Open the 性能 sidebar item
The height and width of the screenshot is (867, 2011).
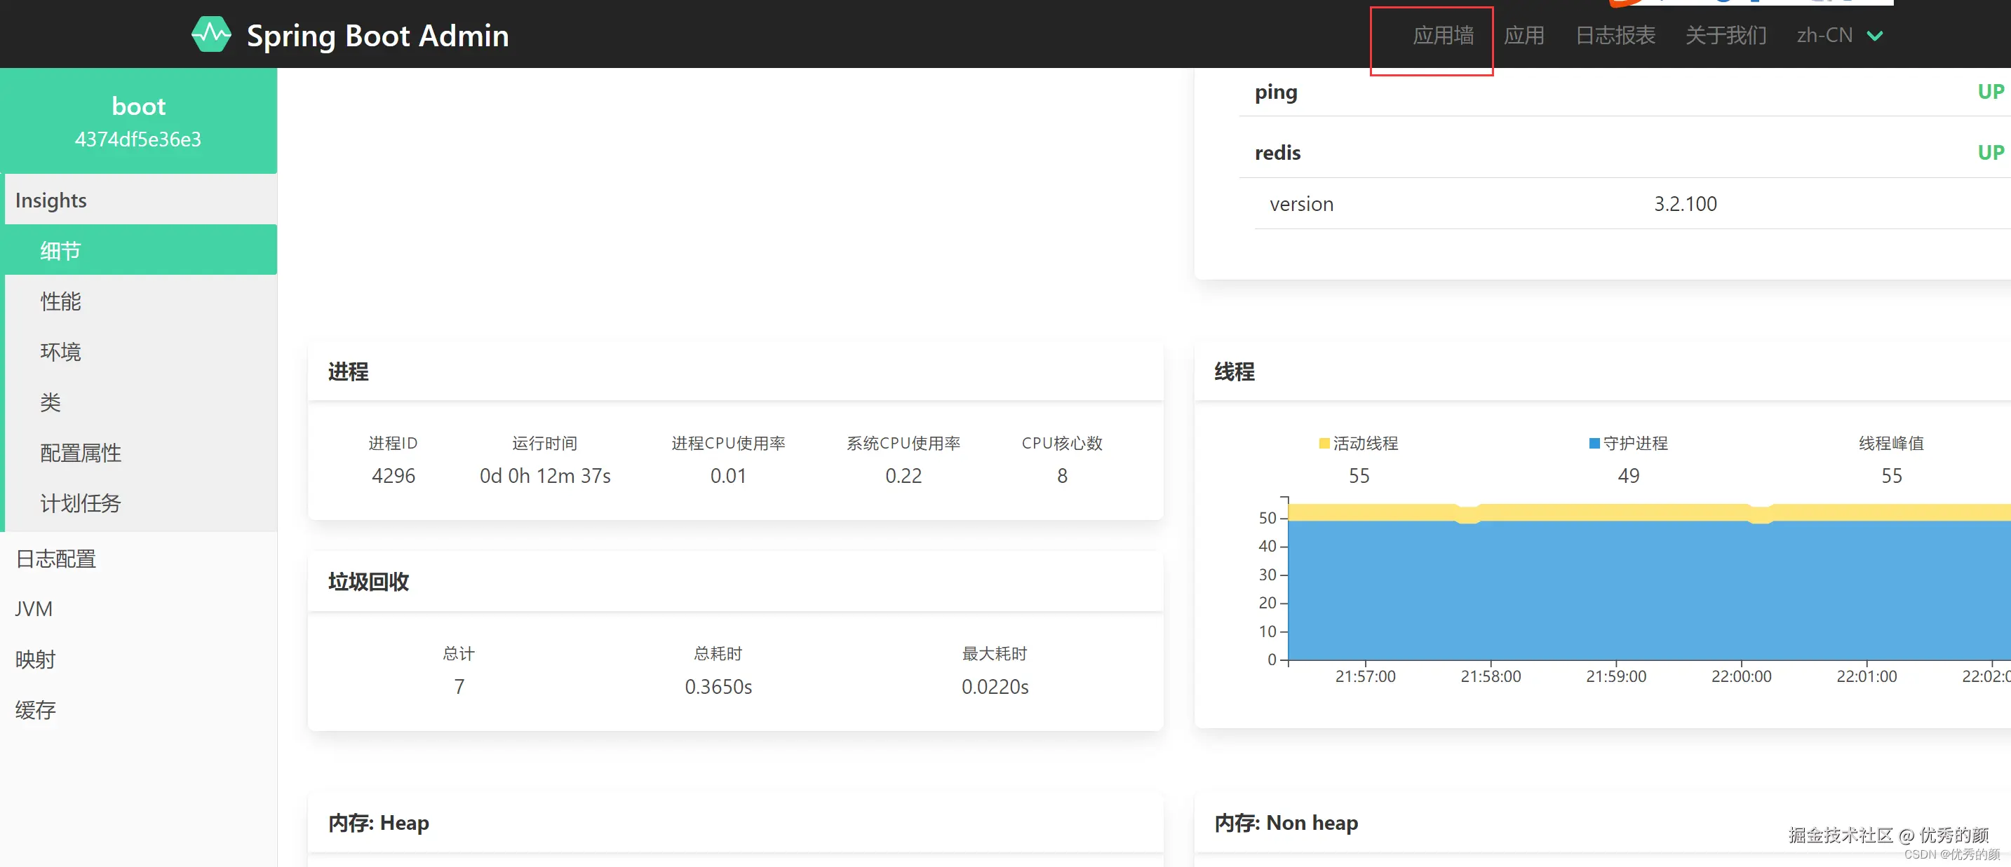[x=61, y=301]
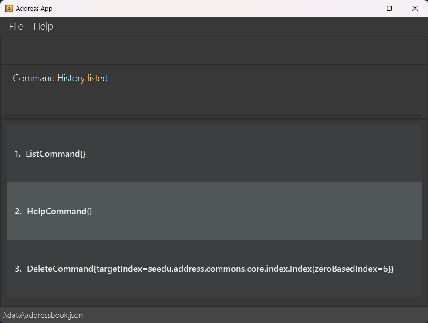Click index number 3 of DeleteCommand entry
Viewport: 428px width, 323px height.
coord(18,269)
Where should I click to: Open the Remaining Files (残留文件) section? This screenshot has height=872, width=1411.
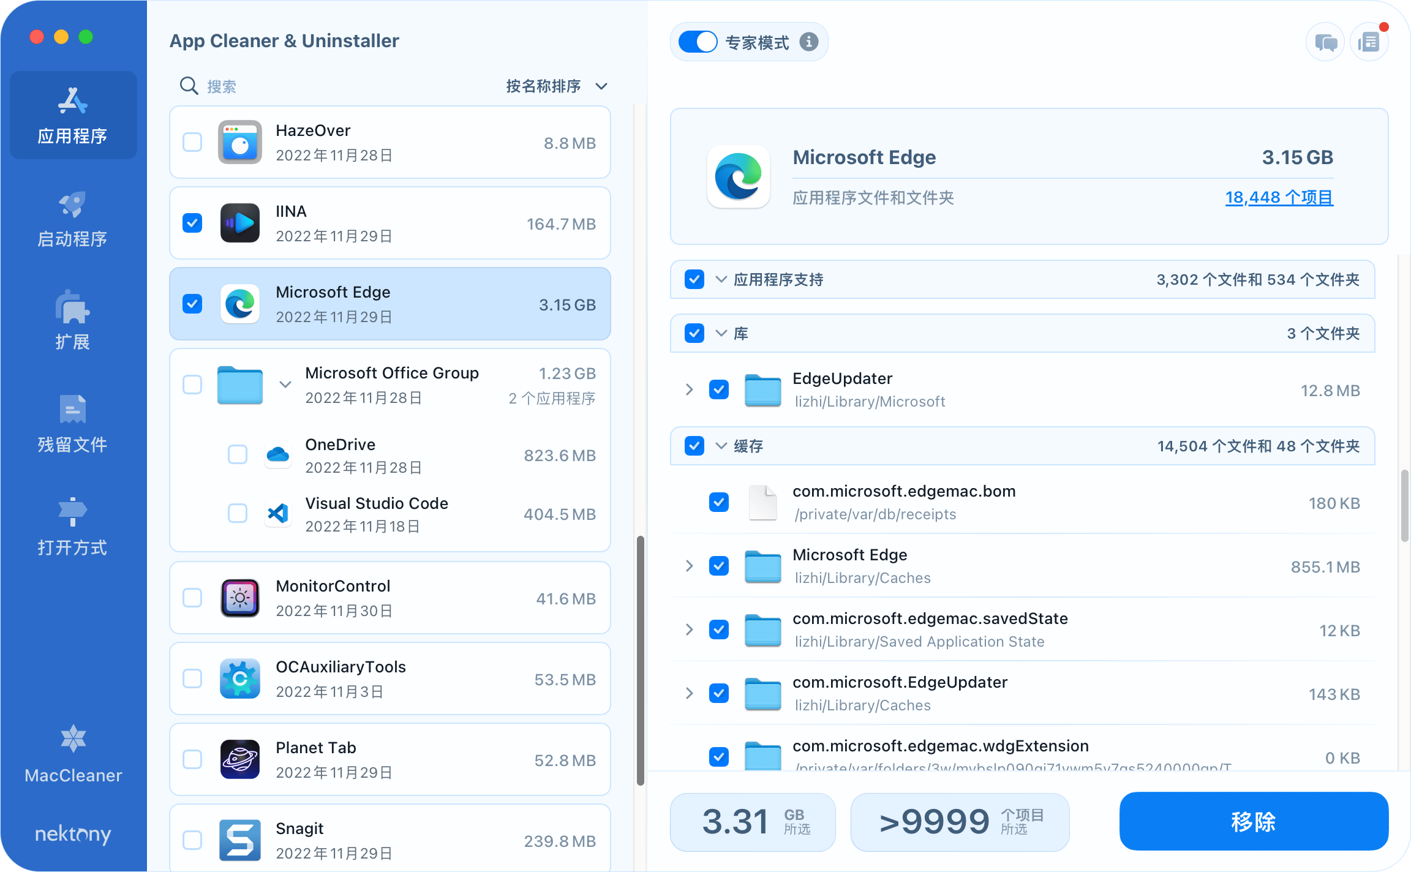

■ Exercise
Please reproduce every line of the entries above word for word, leaving out the pictures.

■ Complete response
Open the 性能 sidebar item
The height and width of the screenshot is (867, 2011).
[x=61, y=301]
Click index number 3 of DeleteCommand entry
Viewport: 428px width, 323px height.
coord(18,269)
Where should I click to: Open the Remaining Files (残留文件) section? This screenshot has height=872, width=1411.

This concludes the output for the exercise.